Community rules rule communities: Part 2

Scrapbooking with feedback or the crochet of trivia?

Over the last 5 years we have seen the emergence of a new generation of community sites, the more formalized social networking site. The key structure that sets the tone of these sites are the short list of rules and premises that define entry and continued participation. Let’s compare some of the more notorious social networking sites and see how they approach it, and how that affects the tone, growth & kinds of participation.

In Friendster and MySpace, you can surf as many pages as you like. Leaving a message, chatting or looking at photos or videos requires a log in. Logging in requires registration. This means creating an account and stating your age without any meaningful verification, which is then secured by an email loop to the gmail account you created moments before... A very simple system, and one that has become a baseline for most social sites despite the obvious flaws. As a construction activity, it is the descendent of making your own web page on the internet, but with a simple Content Management System to make it easy and closed group browsing and searching.



Contained Loops

Facebook initially distinguished itself by allowing only people with .edu email addresses and limiting surfers ability to see participants details by school and region. This tiny change in the ruleset is fundamental to the kind of community that Facebook has created. Making access exclusive to students, it establishes a baseline credibility that leverages the brand loyalty mythologies constructed by the academic system. For instance, which school you attend usually creates a class structure and forms cliques of exclusion.

The general benefit is a level of comfort that is not felt on other sites, a dramatic difference from MySpace & Friendster.
This has a profound effect on how these sites grow. There are initial cultural triggers, but real growth appears when groups begin to cluster. If three of your friends have joined the site, then probably you and your other friends will join the same site. IM services work the same way.



The success of clustering is linked to how the sites are administered. Facebook devised an exclusionary context because of lessons it learned from Friendsters collapse. As with all online communities from AOL on, miscreants troll for innocence on the internet & these sites facilitate pedophiles. How the sites react to these behaviors and the threat of these behaviors sets a tone in the community.

Friendster became known for overreacting to this threat and damaged the impulse to join a cluster. The primary demographic for these sites are teens & young adults who are not fond of authority. In fact they are typically online to try and escape it, so Freindster seemed at worst a bully at best a pill.

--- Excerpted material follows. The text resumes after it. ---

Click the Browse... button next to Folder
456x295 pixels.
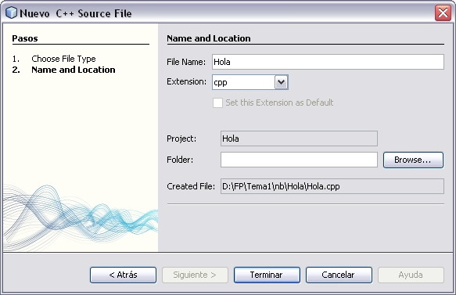pos(413,160)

MySpace capitalized on the disaffection with more robust servers and much less control. You could personalize your space more, add illegal music files and write pretty much anything you wanted. While there were still levels of access controlled by a log-in, the feeling that a participant could vandalize their own page through various hacks was a powerful loyalty builder. But both strategies leave questions unanswered and MySpace is currently being taken to court by both victims and alleged pedophiles.